Игорь протянул руку Никите, тот ее пожал, а Арсен привычно «разрубил», «разбил», как бы утверждая договор в качестве третейского судьи.
Кошка в последней попытке избавиться от языков пламени подпрыгнула больше чем на метр, вызвав восторженный вопль у Никиты и разочарованный у Игоря.
Сарвара в эту торжественную минуту неожиданно вывернуло наизнанку. Рвало его долго и мучительно больно. А новоявленные друзья стояли рядом и заливались хохотом.
– Такую красоту испортил! – заметил Игорь, протягивая Сарвару свой носовой платок, чтобы Сарвар вытер свой рот.
Сарвар громким шепотом сказал:
– Не переношу запаха горелого мяса! Когда мне в носу полип выжигали, я даже в обморок грохнулся.
– А ты представь, что ты сжигаешь на костре жидов! – хищно сверкнул глазами Никита. – Как они корчатся и вопят, а перед ними уже лежат их обугленные маленькие еврейчики…

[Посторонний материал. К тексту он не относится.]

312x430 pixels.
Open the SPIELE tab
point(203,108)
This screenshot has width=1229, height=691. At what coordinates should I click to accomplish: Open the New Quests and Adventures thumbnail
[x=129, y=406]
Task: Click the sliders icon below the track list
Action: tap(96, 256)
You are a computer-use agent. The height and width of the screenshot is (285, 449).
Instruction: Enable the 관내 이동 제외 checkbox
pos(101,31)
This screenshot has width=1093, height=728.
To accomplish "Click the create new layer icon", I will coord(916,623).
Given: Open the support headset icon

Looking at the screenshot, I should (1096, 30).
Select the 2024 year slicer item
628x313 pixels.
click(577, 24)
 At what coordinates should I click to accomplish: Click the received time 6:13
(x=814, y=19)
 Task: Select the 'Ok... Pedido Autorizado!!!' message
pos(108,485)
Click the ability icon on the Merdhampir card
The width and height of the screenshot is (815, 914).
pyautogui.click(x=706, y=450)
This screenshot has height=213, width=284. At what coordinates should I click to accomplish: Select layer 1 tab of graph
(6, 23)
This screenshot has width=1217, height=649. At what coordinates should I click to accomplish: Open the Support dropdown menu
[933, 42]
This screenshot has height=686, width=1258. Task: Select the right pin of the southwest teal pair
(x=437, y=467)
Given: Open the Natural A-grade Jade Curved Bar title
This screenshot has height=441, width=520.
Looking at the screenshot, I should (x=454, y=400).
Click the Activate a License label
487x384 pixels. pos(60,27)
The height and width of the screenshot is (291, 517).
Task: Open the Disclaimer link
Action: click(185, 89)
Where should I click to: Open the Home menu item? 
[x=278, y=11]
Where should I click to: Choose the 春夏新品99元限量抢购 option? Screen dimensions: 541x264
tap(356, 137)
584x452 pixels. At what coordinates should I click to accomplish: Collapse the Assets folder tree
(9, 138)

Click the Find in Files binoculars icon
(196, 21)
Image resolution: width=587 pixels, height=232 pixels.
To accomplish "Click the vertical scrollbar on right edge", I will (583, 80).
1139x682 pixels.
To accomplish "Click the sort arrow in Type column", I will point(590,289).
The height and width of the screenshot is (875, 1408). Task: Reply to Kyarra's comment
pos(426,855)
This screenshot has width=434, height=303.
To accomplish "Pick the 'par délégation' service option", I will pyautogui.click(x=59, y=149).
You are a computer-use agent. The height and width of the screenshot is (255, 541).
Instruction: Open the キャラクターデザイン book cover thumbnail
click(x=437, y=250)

– А пепел их развеять по ветру! – поддержал Арсен.
– Ребята! – взмолился Сарвар. – Пошли на воздух, я больше не могу!
Кошка перестала дергаться и затихла. Игорь без напоминаний достал из кармана проигранные Никите три рубля и расплатился.
Сарвар был уже у выхода из подвала, но троица его новоиспеченных друзей как по команде развернулись к тлеющему тряпью и помочились на огонь, заливая и гася его. Сарвар не только не присоединился к этому ритуалу, но, не дожидаясь конца «ритуала», побрел по лестнице на свежий воздух, чувствуя, что еще немного, и он потеряет сознание.
Но теперь он был «свой».
24
Валя с Илюшей, тесно прижавшись друг к дружке, сидели на холодной скамейке приморского бульвара и смотрели в сине-черную даль, где к горизонту поспешал крохотный пароходик.
А солнце весело рябило в воде.
– Илюша, война будет? – спросила неожиданно Валя, прерывая райское спокойствие.
– Она уже идет несколько месяцев! – ответил Илюша с некоторым чувством превосходства над женской непонятливостью.
– Я газеты, представь себе, тоже читаю! И радио слушаю! – улыбнулась Валя мужской непонятливости. – Меня интересует другое: втянут ли нас в мировую войну?
– Мы заключили мирный договор с Германией! – солидно пояснил Илюша. – Ну, а там: «Если завтра война, если завтра в поход, мы сегодня к походу готовы…»
– А провожать на войну нам! – тихо сказала Валя и еще теснее прижалась к нему.
– А воевать нам! – жестко отрубил Илья.
Но, спустя пару секунд, он нежно поцеловал Валю, ясно осознав, что она почувствовала: есть силы, которые могут разрушить их хрупкое счастье, оторвать друг от друга.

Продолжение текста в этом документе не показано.